Avec le temps…

35

En mai, à Azannes, nous ne sommes plus en 2019 mais bien au 19e siècle. L’histoire prend vie sous nos yeux et la mémoire du passé refait surface. 

E n 1970, Léo Férré chantait : « Avec le temps tout s’évanouit… Avec le temps, va, tout s’en va, même les plus chouettes souvenirs… » Des souvenirs à Azannes, il y en a. Pour ne pas oublier le patrimoine lorrain, les 440 bénévoles de l’association G.E.V.O « Les Vieux Métiers », redonnent vie, chaque année, à plus de 80 métiers anciens ou disparus. Valeurs, savoirs, héritage socio-culturel : les artisans bénévoles passent le relais dans une relation de convivialité au pied des côtes de Meuse, dans la vallée des étangs. 

Car ici, pas un seul automate. La forge est à plein régime, le barbier rase volontiers et les blés sont battus au fléau. Le tuilier façonne sa matière en expliquant son savoir-faire avec enthousiasme, la lavandière frotte son linge sur sa planche à laver en discutant des dernières nouvelles.
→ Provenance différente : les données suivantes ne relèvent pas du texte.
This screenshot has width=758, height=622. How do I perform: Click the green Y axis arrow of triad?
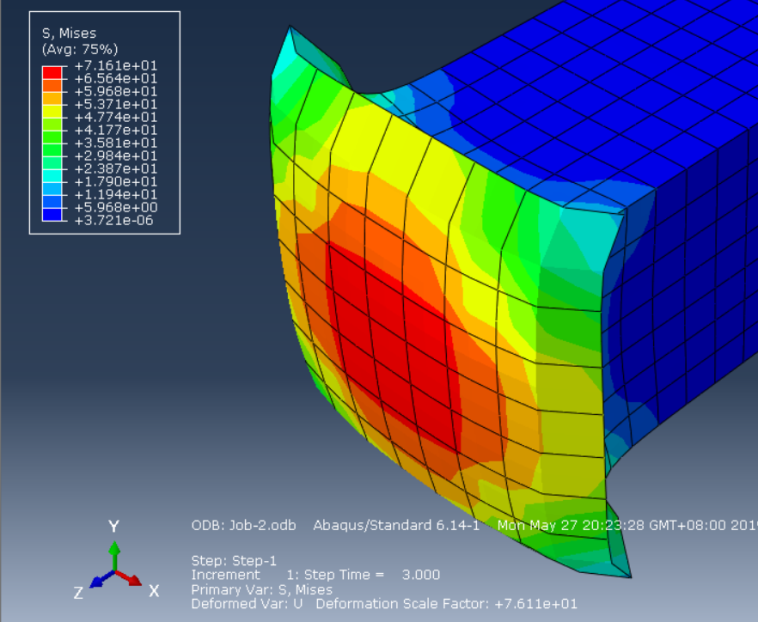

Des odeurs alléchantes viennent titiller les narines des visiteurs :
l’artisan confiturier surveille son sirop de fruit qui mijote tandis que le boulanger se sert de la farine fraîchement obtenue pour confectionner pains, gaufres et autres tartes au sucre cuits au feu de bois !

40 000 visiteurs

Créée en 1985, l’association collecte, à ses débuts, des fonds en vue de construire le mémorial de Grand-Failly pour les 3 000
soldats américains et 250 soldats interalliés tombés en 1944 à la bataille de Bastogne. Une fois le monument financé, les bénévoles avaient à cœur de continuer à faire revivre le passé. Après s’être installée à Villers-les-Mangiennes, l’association a pris racine à la ferme des Roises sur le territoire d’Azannes. Les 17 hectares de terrain sont occupés par des baraques en bois où forgeron, vannier ou menuisier reproduisent sous les yeux du public les gestes d’autrefois.Et depuis 1991, le village ne cesse de se développer !
La chapelle d’Arrancy y est déplacée et remontée à l’identique comme la plupart  des maisons style 1900. Puis, il y a eu les ateliers du tuilier, du vannier, du pêcher, le moulin à eau et le lavoir. Récemment, la meunerie du moulin à eau a été entièrement rénovée et les pains cuits sur le site sont désormais confectionnés avec la farine fabriquée à Azannes. Bref, chaque année, le village des Vieux Métiers s’étoffe, au plus grand plaisirs des bénévoles et des visiteurs.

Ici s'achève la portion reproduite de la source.